National Park Service sites commemorating the American Revolution period require increased federal funding to stave off further deterioration, an environmental group says. The National Parks Conservation Association said Jan. 3 that its survey of 12 East Coast national park sites found needed building repairs and various other shortcomings.

Thomas Kiernan, the association's president, says the sites "suffer from years and even decades of disgraceful neglect, threatening their survival as places of homage to the heroes of our past."

The survey found that the Park Service needs $15 million to $17 million right away to repair Federal Hall National Monument in lower Manhattan, where George Washington took the oath of office as the first President of the U.S. The building suffered major damage from the Sept. 11 attack on the World Trade Center.

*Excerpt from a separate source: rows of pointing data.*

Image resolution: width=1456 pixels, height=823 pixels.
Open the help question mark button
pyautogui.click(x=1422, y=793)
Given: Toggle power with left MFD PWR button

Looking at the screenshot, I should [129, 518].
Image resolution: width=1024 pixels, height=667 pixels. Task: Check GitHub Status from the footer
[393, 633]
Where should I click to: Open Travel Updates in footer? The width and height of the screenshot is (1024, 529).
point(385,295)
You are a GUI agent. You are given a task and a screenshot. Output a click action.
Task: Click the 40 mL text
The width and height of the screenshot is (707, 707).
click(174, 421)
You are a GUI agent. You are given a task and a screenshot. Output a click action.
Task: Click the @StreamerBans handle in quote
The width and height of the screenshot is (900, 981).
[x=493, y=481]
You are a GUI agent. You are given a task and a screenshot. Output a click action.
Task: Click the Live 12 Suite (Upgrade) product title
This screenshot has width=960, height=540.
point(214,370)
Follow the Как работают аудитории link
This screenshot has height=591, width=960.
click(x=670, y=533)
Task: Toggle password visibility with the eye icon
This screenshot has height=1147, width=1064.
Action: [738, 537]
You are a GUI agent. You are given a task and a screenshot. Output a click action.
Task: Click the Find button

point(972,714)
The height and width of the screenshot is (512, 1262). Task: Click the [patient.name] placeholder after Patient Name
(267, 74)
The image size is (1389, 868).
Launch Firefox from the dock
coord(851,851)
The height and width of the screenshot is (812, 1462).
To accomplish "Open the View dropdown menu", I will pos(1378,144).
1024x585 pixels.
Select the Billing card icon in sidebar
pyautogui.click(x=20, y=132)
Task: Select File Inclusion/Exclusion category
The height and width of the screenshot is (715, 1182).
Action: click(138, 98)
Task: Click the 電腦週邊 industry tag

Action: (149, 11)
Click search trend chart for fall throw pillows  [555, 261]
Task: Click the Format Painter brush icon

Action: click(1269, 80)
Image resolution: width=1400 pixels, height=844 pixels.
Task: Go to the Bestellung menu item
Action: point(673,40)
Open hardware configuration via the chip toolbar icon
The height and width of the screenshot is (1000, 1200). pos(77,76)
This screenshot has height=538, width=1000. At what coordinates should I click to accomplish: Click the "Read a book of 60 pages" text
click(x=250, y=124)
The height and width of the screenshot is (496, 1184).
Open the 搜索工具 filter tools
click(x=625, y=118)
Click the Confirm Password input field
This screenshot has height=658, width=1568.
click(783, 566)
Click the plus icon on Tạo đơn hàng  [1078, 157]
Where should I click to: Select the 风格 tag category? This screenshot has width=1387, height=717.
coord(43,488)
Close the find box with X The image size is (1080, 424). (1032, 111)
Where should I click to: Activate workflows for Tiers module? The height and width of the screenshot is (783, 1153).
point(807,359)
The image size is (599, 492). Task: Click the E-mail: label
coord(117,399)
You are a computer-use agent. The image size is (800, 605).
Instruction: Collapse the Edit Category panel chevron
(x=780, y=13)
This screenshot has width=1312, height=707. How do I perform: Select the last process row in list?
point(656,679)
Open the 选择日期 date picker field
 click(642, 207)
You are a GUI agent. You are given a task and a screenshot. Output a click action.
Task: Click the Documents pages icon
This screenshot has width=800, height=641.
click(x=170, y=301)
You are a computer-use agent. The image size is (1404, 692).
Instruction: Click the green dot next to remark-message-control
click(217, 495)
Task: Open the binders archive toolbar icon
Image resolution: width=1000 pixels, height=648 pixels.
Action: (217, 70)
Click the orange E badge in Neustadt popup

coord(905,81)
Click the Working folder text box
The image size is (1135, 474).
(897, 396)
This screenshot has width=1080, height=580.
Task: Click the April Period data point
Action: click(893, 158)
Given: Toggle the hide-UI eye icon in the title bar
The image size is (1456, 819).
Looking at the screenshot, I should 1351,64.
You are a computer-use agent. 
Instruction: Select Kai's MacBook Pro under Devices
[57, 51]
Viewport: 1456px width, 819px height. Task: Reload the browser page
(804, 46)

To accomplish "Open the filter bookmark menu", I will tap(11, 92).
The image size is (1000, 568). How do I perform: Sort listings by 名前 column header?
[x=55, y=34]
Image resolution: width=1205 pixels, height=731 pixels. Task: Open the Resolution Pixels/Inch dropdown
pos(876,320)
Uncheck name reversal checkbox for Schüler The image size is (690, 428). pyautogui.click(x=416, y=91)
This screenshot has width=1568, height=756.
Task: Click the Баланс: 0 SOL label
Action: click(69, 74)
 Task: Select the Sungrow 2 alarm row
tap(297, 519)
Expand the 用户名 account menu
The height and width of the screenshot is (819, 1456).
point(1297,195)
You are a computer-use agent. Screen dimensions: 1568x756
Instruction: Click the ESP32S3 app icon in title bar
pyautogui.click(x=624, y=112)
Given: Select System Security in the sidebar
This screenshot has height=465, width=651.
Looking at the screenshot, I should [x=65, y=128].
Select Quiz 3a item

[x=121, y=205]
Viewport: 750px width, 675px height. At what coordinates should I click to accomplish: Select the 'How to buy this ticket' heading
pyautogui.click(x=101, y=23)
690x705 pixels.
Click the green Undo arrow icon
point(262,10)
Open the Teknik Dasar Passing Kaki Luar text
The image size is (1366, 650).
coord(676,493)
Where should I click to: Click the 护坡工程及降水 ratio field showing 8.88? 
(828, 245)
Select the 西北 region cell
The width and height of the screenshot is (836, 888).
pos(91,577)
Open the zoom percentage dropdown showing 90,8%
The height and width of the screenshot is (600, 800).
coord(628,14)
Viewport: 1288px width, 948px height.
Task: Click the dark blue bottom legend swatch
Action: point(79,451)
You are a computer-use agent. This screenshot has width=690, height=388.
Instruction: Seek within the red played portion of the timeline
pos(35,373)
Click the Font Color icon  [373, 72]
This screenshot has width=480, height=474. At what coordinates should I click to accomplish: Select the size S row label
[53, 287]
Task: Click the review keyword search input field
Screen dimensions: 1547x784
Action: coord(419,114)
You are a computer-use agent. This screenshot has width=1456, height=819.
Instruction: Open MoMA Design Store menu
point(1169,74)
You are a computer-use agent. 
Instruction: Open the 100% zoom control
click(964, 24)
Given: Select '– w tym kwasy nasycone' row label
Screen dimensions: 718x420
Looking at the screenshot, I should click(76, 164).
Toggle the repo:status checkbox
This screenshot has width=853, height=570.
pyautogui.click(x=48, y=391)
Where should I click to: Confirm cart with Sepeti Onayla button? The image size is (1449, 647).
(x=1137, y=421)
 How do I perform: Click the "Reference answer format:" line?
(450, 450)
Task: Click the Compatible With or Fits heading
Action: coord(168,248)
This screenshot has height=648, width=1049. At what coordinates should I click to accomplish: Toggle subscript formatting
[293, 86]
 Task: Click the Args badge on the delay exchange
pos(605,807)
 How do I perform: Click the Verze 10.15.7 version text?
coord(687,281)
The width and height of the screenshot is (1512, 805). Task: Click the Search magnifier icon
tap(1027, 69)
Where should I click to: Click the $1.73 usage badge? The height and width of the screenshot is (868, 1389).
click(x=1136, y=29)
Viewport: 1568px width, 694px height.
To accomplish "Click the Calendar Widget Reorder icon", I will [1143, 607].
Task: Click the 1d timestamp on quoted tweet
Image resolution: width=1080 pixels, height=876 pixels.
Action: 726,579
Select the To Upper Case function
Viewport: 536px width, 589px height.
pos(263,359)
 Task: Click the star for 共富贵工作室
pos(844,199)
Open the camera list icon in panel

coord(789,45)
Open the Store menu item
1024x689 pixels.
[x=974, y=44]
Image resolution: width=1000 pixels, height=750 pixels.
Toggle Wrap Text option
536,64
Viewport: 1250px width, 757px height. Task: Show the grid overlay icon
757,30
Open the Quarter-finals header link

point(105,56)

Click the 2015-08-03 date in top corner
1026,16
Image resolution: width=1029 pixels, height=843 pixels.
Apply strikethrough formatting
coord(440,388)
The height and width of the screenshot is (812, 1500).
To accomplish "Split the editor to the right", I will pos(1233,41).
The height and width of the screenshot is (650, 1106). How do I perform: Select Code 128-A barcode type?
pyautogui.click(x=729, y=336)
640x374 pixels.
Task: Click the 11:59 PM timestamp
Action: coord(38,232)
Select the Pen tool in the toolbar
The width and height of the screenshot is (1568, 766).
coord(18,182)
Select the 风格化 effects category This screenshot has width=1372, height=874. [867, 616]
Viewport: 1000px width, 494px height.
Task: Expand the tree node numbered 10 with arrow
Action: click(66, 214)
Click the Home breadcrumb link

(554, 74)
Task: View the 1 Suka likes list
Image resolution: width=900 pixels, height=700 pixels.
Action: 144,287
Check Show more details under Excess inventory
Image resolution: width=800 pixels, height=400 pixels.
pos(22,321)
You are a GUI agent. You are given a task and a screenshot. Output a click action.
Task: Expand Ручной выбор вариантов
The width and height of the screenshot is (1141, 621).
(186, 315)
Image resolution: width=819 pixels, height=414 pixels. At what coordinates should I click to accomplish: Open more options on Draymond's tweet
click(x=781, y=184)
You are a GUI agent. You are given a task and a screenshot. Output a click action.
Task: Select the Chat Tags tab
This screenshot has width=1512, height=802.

In addition, the group says, Old South Meeting House in Boston has a leaky roof and "a serious mold infestation" in its collection of artifacts. In Virginia, the Colonial National Park in Yorktown doesn't have the money to keep up 39 miles of earthworks. Yorktown is the site of the final battle of the Revolutionary War.

In addition, the association says some sites need more personnel and research funding, while others, such as Valley Forge National Historical Park in Pennsylvania, are threatened by housing developments.

President Bush last year proposed to deal with the Park Service's maintenance backlog by providing $4.9 billion over five years. But Kiernan wants the administration to shift a large portion of the $4.9 billion from maintenance to resource protection and visitor education.

Elaine Sevy, a National Park Service spokesperson, says the NPCA report "raises some good points. More funding is always needed." She adds, "We realize there are a lot of needs...and the backlog [funding program] addresses many of those needs."

For fiscal 2002, Congress increased Park Service maintenance funding 6%, to $481 million, and also boosted the NPS construction account 22%, to $366 million.